Questions:
a - Answer these from the account of looking for Newton Circus, one line each:
(i) Which MRT station does the writer vow never to drop by again?
(ii) What kind of place does Newton Circus turn out to be?
(iii) What did the building that greeted them at the end of the footpath turn out to be?
b - List every place referred to by a proper name in the account of looking for Newton Circus.
c - Write the next part of the account of looking for Newton Circus, picking up after its last sentence.

I vow never to drop by at Newton MRT Station ever again unless under very, very special circumstances. Armed with high confidence, my friends and I went in search for the all-time famous Newton Circus. If you're a virgin to the word, the place is not one which you can find entertainment to enlighten your heart. It can do the job, IF you're a food junkie. If you're still dumb enough not to figure out what Newton Circus really is, it's a food centre. Well, being virgins to the place though, we ended up walkingt into a park which looks more like a graveyard, complete with numerous trees that are stocky and you can only see the slim trunks at eye level. A what-we-thought-was-a-hospital greeted us at the end of the footpath, which turned out to be an "Environment Building". (What the hell is that?) Sad case lah... gotta ask a stranger where the food place is and ended up being mistaken as foreigners. Who says Singapore is small, eh?

Data section:

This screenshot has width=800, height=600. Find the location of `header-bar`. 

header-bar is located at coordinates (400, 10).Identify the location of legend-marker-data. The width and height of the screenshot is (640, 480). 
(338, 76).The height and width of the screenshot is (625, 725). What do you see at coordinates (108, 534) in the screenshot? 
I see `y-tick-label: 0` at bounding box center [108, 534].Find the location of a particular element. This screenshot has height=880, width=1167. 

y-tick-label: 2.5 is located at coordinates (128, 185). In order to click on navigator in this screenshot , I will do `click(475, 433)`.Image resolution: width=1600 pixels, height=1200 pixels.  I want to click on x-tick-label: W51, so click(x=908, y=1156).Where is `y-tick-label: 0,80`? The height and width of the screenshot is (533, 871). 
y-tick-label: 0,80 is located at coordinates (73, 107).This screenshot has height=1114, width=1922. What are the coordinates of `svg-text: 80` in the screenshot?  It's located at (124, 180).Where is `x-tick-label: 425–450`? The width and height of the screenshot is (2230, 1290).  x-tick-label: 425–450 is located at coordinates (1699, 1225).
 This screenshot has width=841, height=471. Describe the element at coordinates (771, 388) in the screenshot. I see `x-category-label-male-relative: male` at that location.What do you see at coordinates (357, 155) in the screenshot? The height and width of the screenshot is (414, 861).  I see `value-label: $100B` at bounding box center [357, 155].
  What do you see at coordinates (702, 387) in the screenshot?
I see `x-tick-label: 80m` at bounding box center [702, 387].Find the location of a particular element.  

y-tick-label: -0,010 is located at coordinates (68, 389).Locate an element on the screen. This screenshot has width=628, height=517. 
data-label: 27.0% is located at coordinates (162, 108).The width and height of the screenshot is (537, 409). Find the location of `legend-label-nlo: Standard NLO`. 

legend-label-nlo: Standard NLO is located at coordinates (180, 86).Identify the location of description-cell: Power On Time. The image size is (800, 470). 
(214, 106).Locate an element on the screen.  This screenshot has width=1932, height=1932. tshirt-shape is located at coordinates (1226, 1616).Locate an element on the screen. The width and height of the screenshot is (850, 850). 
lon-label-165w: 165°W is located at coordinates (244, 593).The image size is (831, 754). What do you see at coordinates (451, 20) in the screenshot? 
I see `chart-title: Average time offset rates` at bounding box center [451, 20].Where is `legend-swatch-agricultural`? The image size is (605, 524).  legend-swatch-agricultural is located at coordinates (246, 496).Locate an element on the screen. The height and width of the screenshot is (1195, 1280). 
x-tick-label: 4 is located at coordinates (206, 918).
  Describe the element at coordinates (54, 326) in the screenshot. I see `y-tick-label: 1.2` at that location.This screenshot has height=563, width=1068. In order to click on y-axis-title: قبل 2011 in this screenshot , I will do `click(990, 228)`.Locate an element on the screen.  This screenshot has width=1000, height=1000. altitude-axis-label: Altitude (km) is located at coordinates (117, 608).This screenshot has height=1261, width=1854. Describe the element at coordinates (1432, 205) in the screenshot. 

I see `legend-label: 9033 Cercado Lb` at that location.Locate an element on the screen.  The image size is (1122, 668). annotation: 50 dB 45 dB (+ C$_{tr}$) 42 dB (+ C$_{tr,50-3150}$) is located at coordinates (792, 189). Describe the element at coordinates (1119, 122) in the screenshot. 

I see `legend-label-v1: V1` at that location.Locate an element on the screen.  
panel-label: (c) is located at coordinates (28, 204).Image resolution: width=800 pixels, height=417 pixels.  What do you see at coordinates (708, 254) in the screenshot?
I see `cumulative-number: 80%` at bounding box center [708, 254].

Results by task:
a -
(i) Newton MRT Station
(ii) A food centre
(iii) An "Environment Building"

b - Newton MRT Station, Newton Circus, the Environment Building, Singapore

c -
I don't know if it has got to do with the black cat that we saw along the way to the food place or not but I found a fly inside my drink. Yes, F-L-Y. Eeewwww. Gross. Disgusting. Yucks. Hey, hey...I didn't say I got a cockroach in my drink, right? The fact that it's only a fly soothes my soul a little bit though I was surprised of my finding. I got a "refund" but... first impressions stays in me for a quite a while.

Then came the food. My plate of Nasi Goreng Kampung with Ikan Bilis was so damn, damn hot and spicy that once again, my sweat glands had to release sweat to cool myself down. (I know guys, I can hear you all complaining already. Pardon me, alright?) Same goes to Andrew's Mee Goreng. "It's like being cooked from hell," he said in his usual sarcastic manner. Jun Long was kp-ing that his dish was not hot despite the chilli in it but he didn't really mix the noodles with the chilli, so shut up mate. (HA HA! I can smell your balls shrinking to the size of the fly's shit.) Mah Ser and Bong had a plate of sotong, by which they were kind enough to leave some for our dear Jun Long. A plate of onions and oil used earlier to cook the sotong. Savour the food, mate.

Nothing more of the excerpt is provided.